DDoS Attacks Slow in Q3, But Still Y-O-Y Rise
The sudden surge of work from home was the result of lockdown. This resulted in users’ reliance on online services, which is why the first two quarters of the year saw a spike of DDoS attacks aimed at disrupting their work. Even educational and administrative resources were hit badly. But according to Kaspersky DDoS Protection data, the number of DDoS attacks decreased in the third quarter of 2020 (73 percent less attacks than the previous quarter). It showed that the DDoS attack is returning to normal. However despite the overall stabilization of the DDoS market during the year, the quarter still saw a year-on-year increase (one and a half times year-on-year increase). Despite the decrease, it recorded the highest number of single day totaling 323.
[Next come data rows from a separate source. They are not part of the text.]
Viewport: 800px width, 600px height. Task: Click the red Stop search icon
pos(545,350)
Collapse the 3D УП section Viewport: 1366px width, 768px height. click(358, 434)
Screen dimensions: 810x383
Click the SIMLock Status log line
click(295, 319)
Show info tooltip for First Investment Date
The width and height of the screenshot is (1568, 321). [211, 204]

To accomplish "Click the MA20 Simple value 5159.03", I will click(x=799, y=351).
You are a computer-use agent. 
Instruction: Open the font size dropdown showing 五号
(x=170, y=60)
The analysis of commands received by bots from command and control servers also revealed a drop in DDoS attacks. In Q3, around 106 attacks per day averaged per day, while there were 10 more in the previous quarter. However, July 2 saw a record-breaking 323 attacks, the highest number for the whole of 2020, while the peak for 2019 was 298 attacks registered in April.
Despite the overall stabilization of the DDoS market during the year, the quarter still saw a year-on-year increase
“Many companies were not prepared for remote working or didn’t consider their web assets as critical. For instance, we had several requests from organizations, such as mask manufacturers, that fell victim to DDoS attacks. Previously, these businesses did not even think about DDoS protection. The situation is improving as more businesses have managed to strengthen their cyber-defenses to mitigate this security weakness. As a result, less DDoS attacks have been effective in Q3. Nonetheless, attackers remain quite active, so we advise those who are yet to adopt appropriate measures not to put this issue on the back burner,” comments Alexey Kiselev, Business Development Manager on the Kaspersky DDoS Protection team.
In its report, Kaspersky experts recommends to maintain web resources operations by assigning specialists who understand how to respond to DDoS attacks. They also recommend to validate third-party agreements and contact information, including those made with ISPs, which will help in quick review of agreements during an attack.